I looked up Jerry Steiner GMC day before yesterday to see what their inventory was... they had exactly ZERO 3/4 GMCs in stock! Unbelievable... not one single 2500.

It is the absolutely worst time to look for a truck... new or used. Wait till spring at least.

-DallanC


----------



## Catherder (Aug 2, 2008)

ridgetop said:


> Anyone else stress over buying a car/truck?


I'm in the same boat. Brent Brown sent me a text saying they had a couple of what I wanted in stock, so I may pay them a visit next week, but I'm just not sure......


----------



## DallanC (Jan 13, 2009)

My 2005 GMC only has 106,000 miles. Every dealer I've talked to about other trucks, DROOL over the thought of getting that thing on trade. Its still a really good truck so I'm not in a rush to unload it. Got a new Oil Pressure gauge on order to fix the pegged needle... its the only thing wrong with the entire truck.


-DallanC


----------



## shaner (Nov 30, 2007)

I am extremely lucky to have a 2015 Ram 1 ton 4 door long bed with only 34k on it.
It stays in my shop out of the sun.
I dread having to replace it and just hope it outlasts me.
Other than killer interest rates if you can work it in your favor, I agree with Dallan, do whatever you need to if you can possibly wait until spring.


----------



## taxidermist (Sep 11, 2007)

I had a great experience last December when I purchased a new Cummins. They (Ken Garff W.V.) showed me the truck I was wanting.

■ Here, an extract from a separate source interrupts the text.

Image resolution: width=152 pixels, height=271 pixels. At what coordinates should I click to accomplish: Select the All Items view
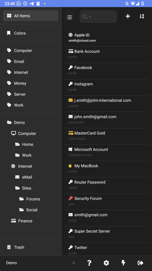tap(31, 16)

In fact they showed me many trucks.

Once I decided what one I wanted we started crunching numbers. I had a # on my trade, and they had a # too. I drove off the lot in my old truck and before I made it two blocks they were on the phone asking me to come back. I dint go back and stuck to my guns on the price of both trucks.

About an hour later I get a call from the manager and he wanted me to come back. I said only if you agree to the $$ I am willing to accept for the trade and the $$ of the new truck. Now mind you, I spent a few days doing my homework on truck prices and also trade price.

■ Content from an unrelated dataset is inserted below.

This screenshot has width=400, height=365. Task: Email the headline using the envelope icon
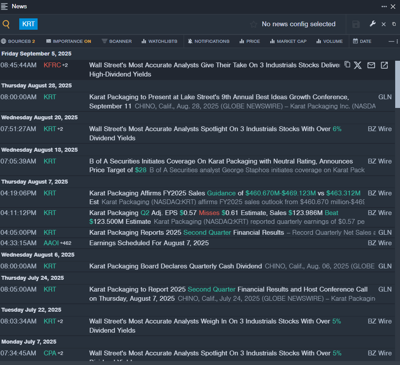click(371, 65)
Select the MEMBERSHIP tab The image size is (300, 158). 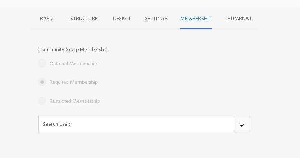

He would agree on the $$ ONLY if my credit was where I told them it was. DONT allow a dealership to pull your credit without coming to an agreement on a deal FIRST!! It's a "hard hit" on your credit. Anyway... I gave him the information needed to pull the report and five minutes later he said I could come and get my new Cummins. 


They had it all washed up and looking like a Prom Queen when I got there.


----------



## Vanilla (Dec 11, 2009)

I stress like crazy when making big purchases like that. My wife makes fun of me about it. 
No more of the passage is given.